Focusing on DFT and first-principles calculations, AI will lead a new era of materials science

Led by Professor Xu Yong and Professor Duan Wenhui of Tsinghua University, the research team brought together Li Yang, Tang Zechen, Chen Zezhou and others. They have achieved a series of results in density functional theory (DFT) and first-principles calculations. Their work has promoted the widespread application of deep learning technology in materials science and physics research.

Since 2022, the research team of Xu Yong and Duan Wenhui has made major breakthroughs in the field of first principles computing.They developed a theoretical framework and algorithm based on deep learning - DeepH (Deep DFT Hamiltonian).This method makes full use of the locality principle of electronic properties. It only needs to use a model trained with a small system data set to give accurate predictions in large-scale material systems, significantly improving the computational efficiency of the electronic structure of non-magnetic materials.

The related results were published in Nature Computational Science under the title "Deep-learning density functional theory Hamiltonian for efficient ab initio electronic-structure calculation".
Paper link:
https://www.nature.com/articles/s43588-022-00265-6

In 2023, in order to further study the dependence of the DFT Hamiltonian of magnetic materials on atoms and magnetic structures, the research team of Xu Yong and Duan Wenhui proposed the xDeepH (extended DeepH) method.This method uses a deep equivariant neural network framework to represent the DFT Hamiltonian of magnetic materials, thereby performing efficient electronic structure calculations. This achievement not only provides an efficient and accurate calculation tool for the study of magnetic structures, but also proposes a feasible path for balancing the accuracy and efficiency of DFT.

The related results were published in Nature Computational Science under the title "Deep-learning electronic-structure calculation of magnetic superstructures".
Paper link:
https://www.nature.com/articles/s43588-023-00424-3

In order to design a neural network model that incorporates prior knowledge and symmetry requirements, the researchers further proposed the DeepH-E3 method.This method can use a small amount of DFT data to train a small-scale system and then quickly predict the electronic structure of a large-scale material system.
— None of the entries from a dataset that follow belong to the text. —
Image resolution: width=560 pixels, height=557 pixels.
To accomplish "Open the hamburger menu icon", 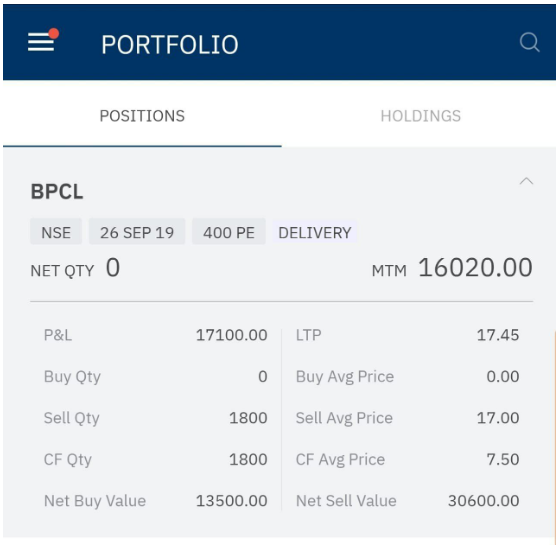I will [x=41, y=42].
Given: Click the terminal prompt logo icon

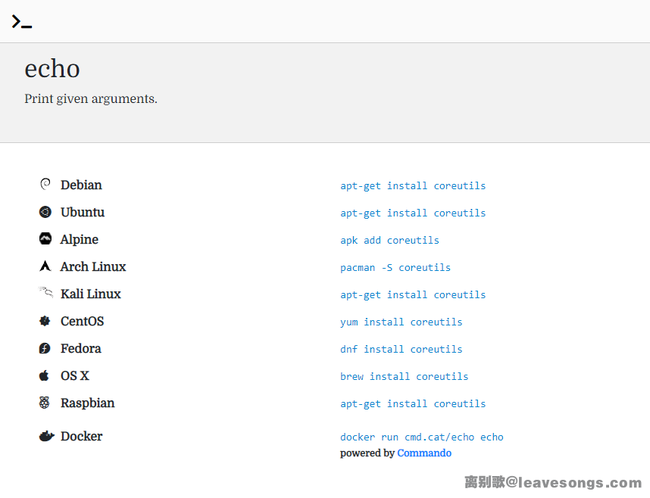Looking at the screenshot, I should (22, 21).
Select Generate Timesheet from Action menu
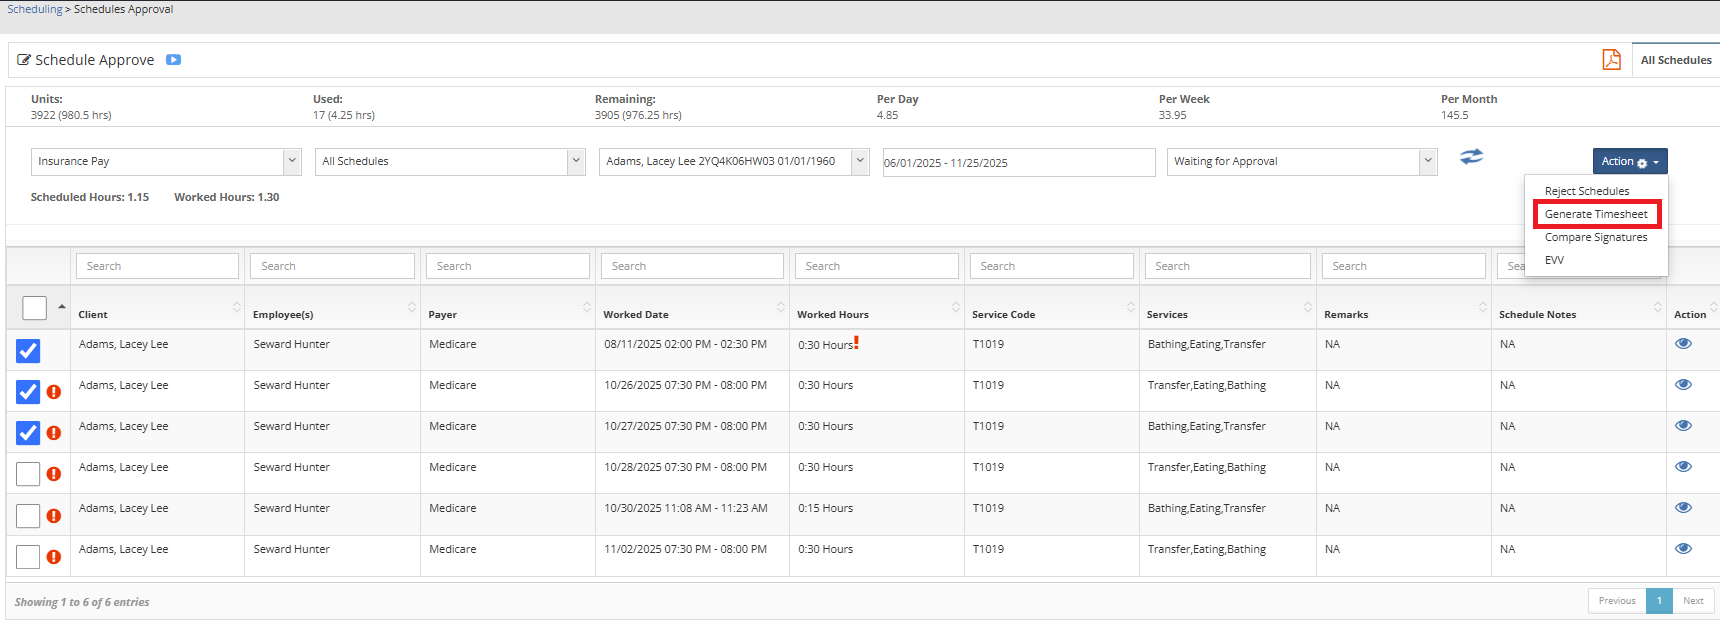 1596,214
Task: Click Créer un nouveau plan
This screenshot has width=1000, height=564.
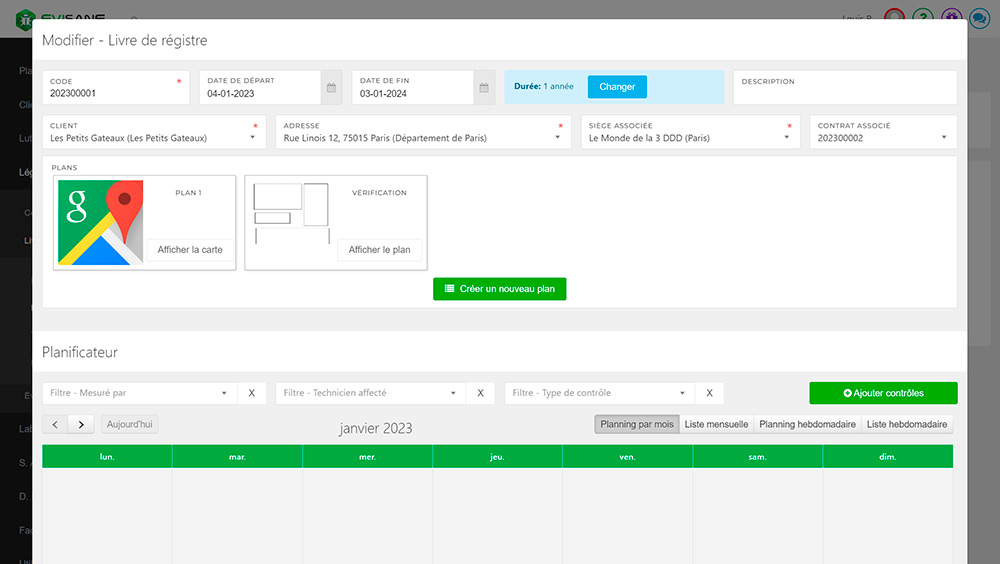Action: tap(500, 289)
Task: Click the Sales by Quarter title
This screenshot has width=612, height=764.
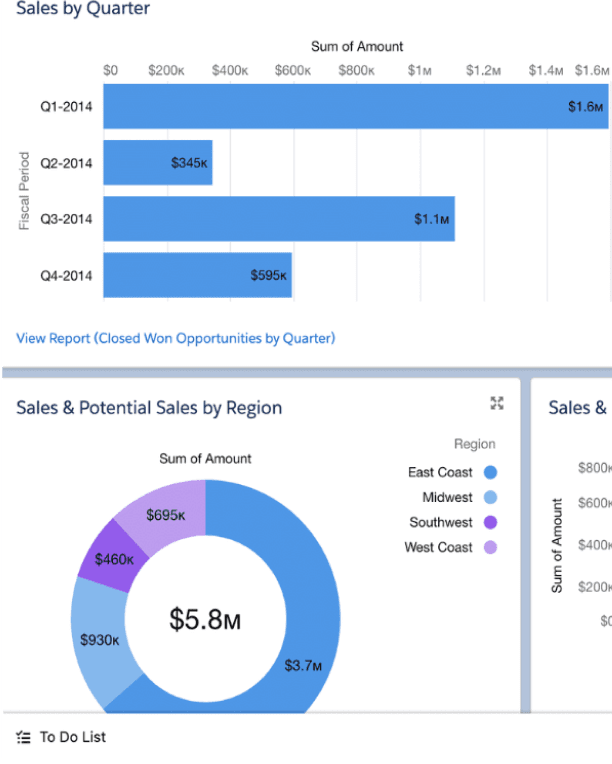Action: click(83, 8)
It not only greatly improves the calculation speed by several orders of magnitude, but also achieves a high standard of sub-millielectronvolt in prediction accuracy.

The related results were published in Nature Communications under the title "General framework for E(3)-equivariant neural network representation of density functional theory Hamiltonian".
Paper link:
https://www.nature.com/articles/s41467-023-38468-8

With the continuous optimization of the theoretical framework, DeepH has achieved comprehensive coverage from non-magnetic to magnetic materials, and has also achieved significant improvements in prediction accuracy.In this context, the research team of Xu Yong and Duan Wenhui further used the DeepH method to construct a DeepH general material model.The model is able to cope with material systems containing multiple elements and complex atomic structures, and demonstrates excellent accuracy in predicting material properties.
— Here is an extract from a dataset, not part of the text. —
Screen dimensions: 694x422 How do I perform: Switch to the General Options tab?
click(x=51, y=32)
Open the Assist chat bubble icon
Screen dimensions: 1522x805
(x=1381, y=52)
The relevant research results were published in Science Bulletin under the title "Universal materials model of deep-learning density functional theory Hamiltonian".
Paper link:
https://doi.org/10.1016/j.scib.2024.06.011

Now, the research group of Xu Yong and Duan Wenhui has organically combined the neural network algorithm with the DFT algorithm, opening up a new path for the development of deep learning DFT methods. Undoubtedly, with the continuous advancement of deep neural network algorithms and the establishment of larger data sets, AI will become more intelligent, and it is likely that in the near future, first-principles calculations, material discovery, and design will all be performed by neural networks. This indicates that AI will lead materials science into a new data-driven era.